In Contempt, Michel Piccoli plays a screenwriter struggling to adapt The Odyssey while juggling the demands of his frustrated wife (Brigitte Bardot), his brash producer (Jack Palance), and his legendary director (Fritz Lang). In 2011, cinematographer John Bailey called Contempt “the best film ever made about filmmaking—made by one of the most self-referential of all filmmakers. Visually lush to the point of a Powell and Pressburger surfeit, Godard’s film lays bare a marriage in crisis. The long apartment sequence between Bardot and Piccoli is a dystopian analogue to the hotel room playful casualness of Seberg and Belmondo in Breathless. A back-to-back viewing of the two sequences constitutes a mini-history of the French New Wave.”

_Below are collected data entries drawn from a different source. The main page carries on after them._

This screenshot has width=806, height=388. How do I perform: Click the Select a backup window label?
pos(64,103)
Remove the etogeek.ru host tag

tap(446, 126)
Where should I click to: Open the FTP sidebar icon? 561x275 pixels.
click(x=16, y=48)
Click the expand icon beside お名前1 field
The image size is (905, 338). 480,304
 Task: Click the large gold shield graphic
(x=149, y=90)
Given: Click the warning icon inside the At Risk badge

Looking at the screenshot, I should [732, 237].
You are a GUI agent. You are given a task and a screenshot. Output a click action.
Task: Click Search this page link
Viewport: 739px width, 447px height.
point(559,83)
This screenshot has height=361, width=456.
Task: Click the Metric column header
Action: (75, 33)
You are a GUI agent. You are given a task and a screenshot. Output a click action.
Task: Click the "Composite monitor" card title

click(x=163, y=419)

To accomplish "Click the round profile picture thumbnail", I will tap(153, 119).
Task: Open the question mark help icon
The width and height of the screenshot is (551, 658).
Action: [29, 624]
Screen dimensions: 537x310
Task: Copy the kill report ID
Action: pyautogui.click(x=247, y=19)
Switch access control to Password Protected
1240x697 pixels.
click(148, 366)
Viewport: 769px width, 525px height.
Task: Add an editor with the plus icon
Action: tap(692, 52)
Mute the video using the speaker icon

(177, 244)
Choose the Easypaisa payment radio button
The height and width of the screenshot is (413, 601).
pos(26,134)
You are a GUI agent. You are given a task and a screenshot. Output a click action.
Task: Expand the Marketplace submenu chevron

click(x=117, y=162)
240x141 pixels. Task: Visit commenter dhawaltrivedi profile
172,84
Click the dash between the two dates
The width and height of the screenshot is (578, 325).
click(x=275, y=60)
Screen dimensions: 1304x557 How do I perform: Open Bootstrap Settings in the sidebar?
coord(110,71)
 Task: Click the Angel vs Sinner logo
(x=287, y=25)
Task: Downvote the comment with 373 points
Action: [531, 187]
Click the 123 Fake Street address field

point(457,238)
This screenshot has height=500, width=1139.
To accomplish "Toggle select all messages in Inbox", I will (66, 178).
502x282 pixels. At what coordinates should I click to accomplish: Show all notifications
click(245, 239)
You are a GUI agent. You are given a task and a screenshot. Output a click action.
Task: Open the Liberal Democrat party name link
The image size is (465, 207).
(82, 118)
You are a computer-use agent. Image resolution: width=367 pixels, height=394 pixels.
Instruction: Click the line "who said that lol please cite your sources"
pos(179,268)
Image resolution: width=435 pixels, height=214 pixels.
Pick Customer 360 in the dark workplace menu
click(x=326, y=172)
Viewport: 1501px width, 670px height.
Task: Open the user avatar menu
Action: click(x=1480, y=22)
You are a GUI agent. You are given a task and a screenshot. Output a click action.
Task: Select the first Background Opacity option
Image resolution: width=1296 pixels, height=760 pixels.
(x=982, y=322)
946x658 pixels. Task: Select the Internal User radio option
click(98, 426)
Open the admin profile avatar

In 1982, Godard was one of sixteen filmmakers, including Rainer Werner Fassbinder, Michelangelo Antonioni, and Steven Spielberg, to take part in a project Wim Wenders had set up during Cannes’ thirty-fifth edition. Wenders placed a camera in a hotel room and presented each director with a question, “Is cinema a language about to get lost, an art about to die?” Room 666 premiered on French television a month later and eventually made its way back to Cannes when it screened out of competition in 2006. French filmmaker Lubna Playoust is reviving the project with Room 999, which will premiere in the Cannes Classics program. Playoust has put the question to Wenders as well as to a fresh round of directors including James Gray, Rebecca Zlotowski, Claire Denis, Olivier Assayas, Nadav Lapid, Asghar Farhadi, and Alice Rohrwacher.
New documentaries are always a highlight of the Classics program, and this year the lineup features Dheeraj Akolkar’s Liv Ullmann: A Road Less Travelled, Pierre-Henri Gibert’s Viva Varda!, and Aida Marques and Ivelise Ferreira’s Nelson Pereira dos Santos: A Life of Cinema. Carter Logan and Jim Jarmusch, who perform as Sqürl, have recorded a soundtrack for four newly restored films by Man Ray, which will be presented together as Return to Reason. “We feel very proud to be Man Ray’s backup band,” says Jarmusch. “I think ultimately what we’re trying to do, and what Man Ray did, was create a sort of ecstatic state. A place that exists in a little space between consciousness and unconsciousness, between dream and wakefulness, and between reality and the surreal world.”
Cannes Classics will also celebrate Yasujiro Ozu with screenings of new restorations of Record of a Tenement Gentleman (1947) and The Munekata Sisters (1950). Restoration premieres will also include Alfred Hitchcock’s Spellbound (1945), Claude Sautet’s Classe tous risques (1960), Jacques Rivette’s L’amour fou (1967), and Judit Elek’s The Lady from Constantinople (1969). Cannes will pay tribute to the late Carlos Saura with an open air, beachside screening of Carmen (1982), remember the late producer Ed Pressman with Terrence Malick’s Badlands (1973), and mark the fiftieth anniversary of the death of Bruce Lee with The Way of the Dragon (1972). The Cinéma de la Plage program will also feature Ridley Scott’s Thelma & Louise (1991), Emir Kusturica’s Underground (1995), and even a couple of world premieres, Géraldine Danon’s Flo and Jérémie Périn’s Mars Express.